═══ Data extract ═══
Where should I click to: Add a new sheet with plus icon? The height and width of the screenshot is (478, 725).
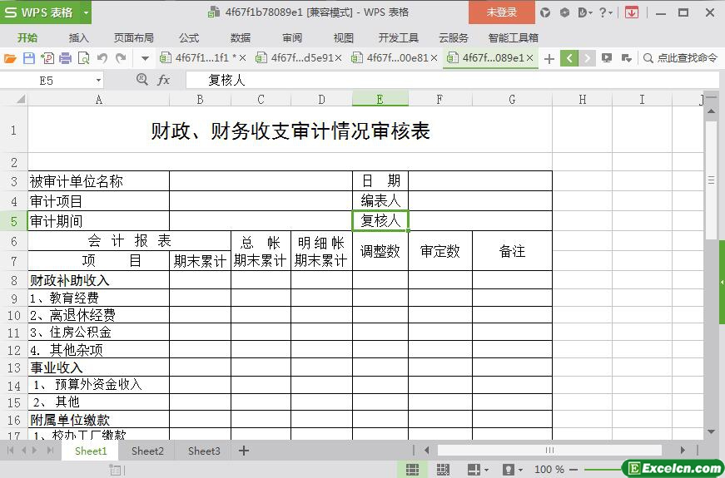pos(244,451)
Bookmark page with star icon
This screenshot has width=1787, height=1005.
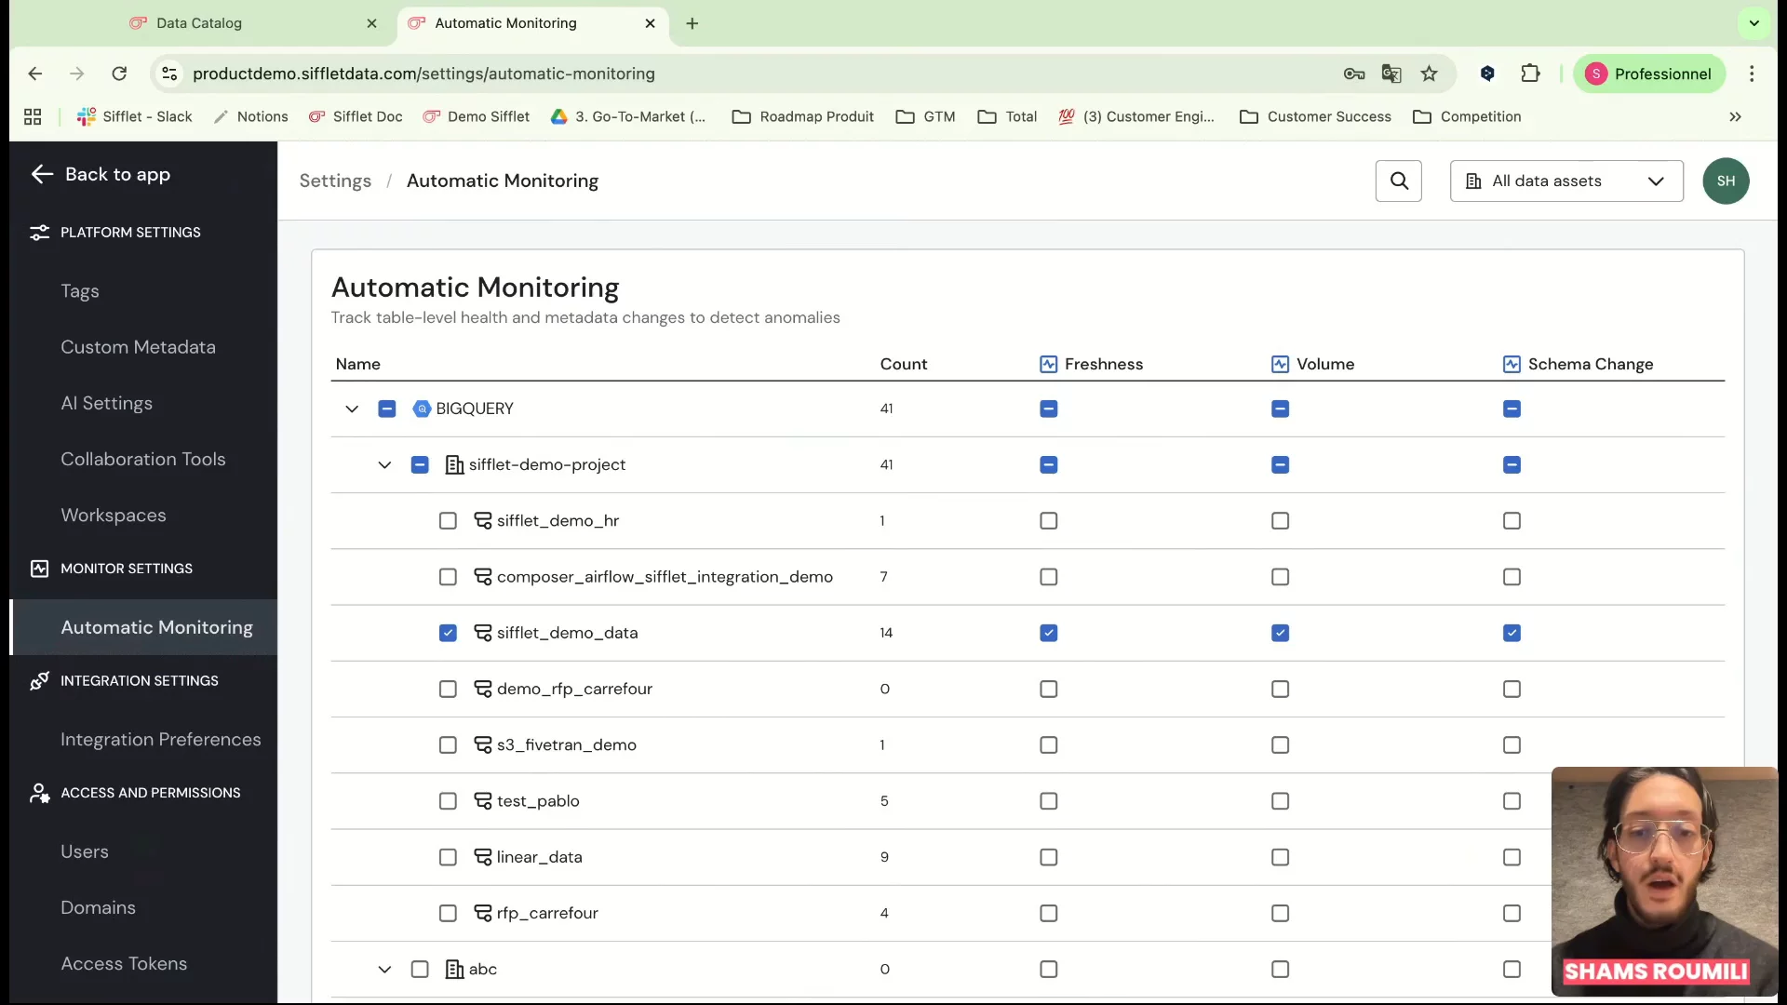pyautogui.click(x=1429, y=74)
═══
*Task*
Reproduce all of the records above with every occurrence of "icon" swapped for "button" and everything else left unchanged. Omit the pictures from the output.

*Response*
Where should I click to: Add a new sheet with plus button? The height and width of the screenshot is (478, 725).
pos(244,451)
Bookmark page with star button
This screenshot has width=1787, height=1005.
pyautogui.click(x=1429, y=74)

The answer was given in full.